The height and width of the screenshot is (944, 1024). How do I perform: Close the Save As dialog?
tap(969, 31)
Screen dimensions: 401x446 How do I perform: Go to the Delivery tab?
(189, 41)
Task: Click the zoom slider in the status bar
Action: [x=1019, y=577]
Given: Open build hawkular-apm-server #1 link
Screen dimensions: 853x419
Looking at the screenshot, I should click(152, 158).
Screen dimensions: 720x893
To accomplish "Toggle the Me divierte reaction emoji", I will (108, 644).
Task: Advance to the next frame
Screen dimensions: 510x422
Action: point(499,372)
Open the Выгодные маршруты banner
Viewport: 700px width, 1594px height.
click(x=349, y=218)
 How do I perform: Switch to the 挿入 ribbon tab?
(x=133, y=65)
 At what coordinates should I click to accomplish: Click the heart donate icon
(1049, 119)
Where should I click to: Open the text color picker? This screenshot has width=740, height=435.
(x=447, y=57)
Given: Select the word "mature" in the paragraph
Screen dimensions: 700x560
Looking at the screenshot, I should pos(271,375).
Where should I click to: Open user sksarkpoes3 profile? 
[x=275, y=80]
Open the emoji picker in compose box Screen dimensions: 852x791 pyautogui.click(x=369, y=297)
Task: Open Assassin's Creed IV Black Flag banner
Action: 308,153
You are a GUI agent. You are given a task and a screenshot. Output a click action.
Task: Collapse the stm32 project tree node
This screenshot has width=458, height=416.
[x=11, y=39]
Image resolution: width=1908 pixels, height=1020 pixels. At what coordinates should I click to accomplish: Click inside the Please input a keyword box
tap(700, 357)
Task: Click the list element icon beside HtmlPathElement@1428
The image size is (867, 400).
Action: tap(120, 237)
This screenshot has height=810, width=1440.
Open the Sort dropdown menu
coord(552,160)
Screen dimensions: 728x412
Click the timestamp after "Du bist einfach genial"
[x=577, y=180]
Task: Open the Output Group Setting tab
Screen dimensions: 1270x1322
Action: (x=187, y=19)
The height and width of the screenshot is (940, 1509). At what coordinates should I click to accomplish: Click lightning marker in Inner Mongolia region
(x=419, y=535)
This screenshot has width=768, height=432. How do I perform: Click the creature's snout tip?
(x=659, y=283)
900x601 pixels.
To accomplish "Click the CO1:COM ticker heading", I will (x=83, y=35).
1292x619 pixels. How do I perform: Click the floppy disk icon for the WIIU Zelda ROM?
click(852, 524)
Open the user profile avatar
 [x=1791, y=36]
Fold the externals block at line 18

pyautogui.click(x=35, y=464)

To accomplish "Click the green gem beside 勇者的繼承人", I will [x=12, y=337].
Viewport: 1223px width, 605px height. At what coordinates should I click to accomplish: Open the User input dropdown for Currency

EXERCISE:
Print the whole listing once more, exactly as it stands.

EXERCISE ANSWER:
The height and width of the screenshot is (944, 1024). How do I perform: Close the Save As dialog?
tap(969, 31)
Screen dimensions: 401x446 How do I perform: Go to the Delivery tab?
(189, 41)
Task: Click the zoom slider in the status bar
Action: [x=1019, y=577]
Given: Open build hawkular-apm-server #1 link
Screen dimensions: 853x419
Looking at the screenshot, I should click(152, 158).
Screen dimensions: 720x893
To accomplish "Toggle the Me divierte reaction emoji", I will (108, 644).
Task: Advance to the next frame
Screen dimensions: 510x422
Action: point(499,372)
Open the Выгодные маршруты banner
Viewport: 700px width, 1594px height.
click(x=349, y=218)
 How do I perform: Switch to the 挿入 ribbon tab?
(x=133, y=65)
 At what coordinates should I click to accomplish: Click the heart donate icon
(1049, 119)
Where should I click to: Open the text color picker? This screenshot has width=740, height=435.
(x=447, y=57)
Given: Select the word "mature" in the paragraph
Screen dimensions: 700x560
Looking at the screenshot, I should pos(271,375).
Where should I click to: Open user sksarkpoes3 profile? 
[x=275, y=80]
Open the emoji picker in compose box Screen dimensions: 852x791 pyautogui.click(x=369, y=297)
Task: Open Assassin's Creed IV Black Flag banner
Action: 308,153
You are a GUI agent. You are given a task and a screenshot. Output a click action.
Task: Collapse the stm32 project tree node
This screenshot has width=458, height=416.
[x=11, y=39]
Image resolution: width=1908 pixels, height=1020 pixels. At what coordinates should I click to accomplish: Click inside the Please input a keyword box
tap(700, 357)
Task: Click the list element icon beside HtmlPathElement@1428
The image size is (867, 400).
Action: tap(120, 237)
This screenshot has height=810, width=1440.
Open the Sort dropdown menu
coord(552,160)
Screen dimensions: 728x412
Click the timestamp after "Du bist einfach genial"
[x=577, y=180]
Task: Open the Output Group Setting tab
Screen dimensions: 1270x1322
Action: (x=187, y=19)
The height and width of the screenshot is (940, 1509). At what coordinates should I click to accomplish: Click lightning marker in Inner Mongolia region
(x=419, y=535)
This screenshot has width=768, height=432. How do I perform: Click the creature's snout tip?
(x=659, y=283)
900x601 pixels.
To accomplish "Click the CO1:COM ticker heading", I will (x=83, y=35).
1292x619 pixels. How do I perform: Click the floppy disk icon for the WIIU Zelda ROM?
click(852, 524)
Open the user profile avatar
 [x=1791, y=36]
Fold the externals block at line 18

pyautogui.click(x=35, y=464)

To accomplish "Click the green gem beside 勇者的繼承人", I will [x=12, y=337].
Viewport: 1223px width, 605px height. At what coordinates should I click to accomplish: Open the User input dropdown for Currency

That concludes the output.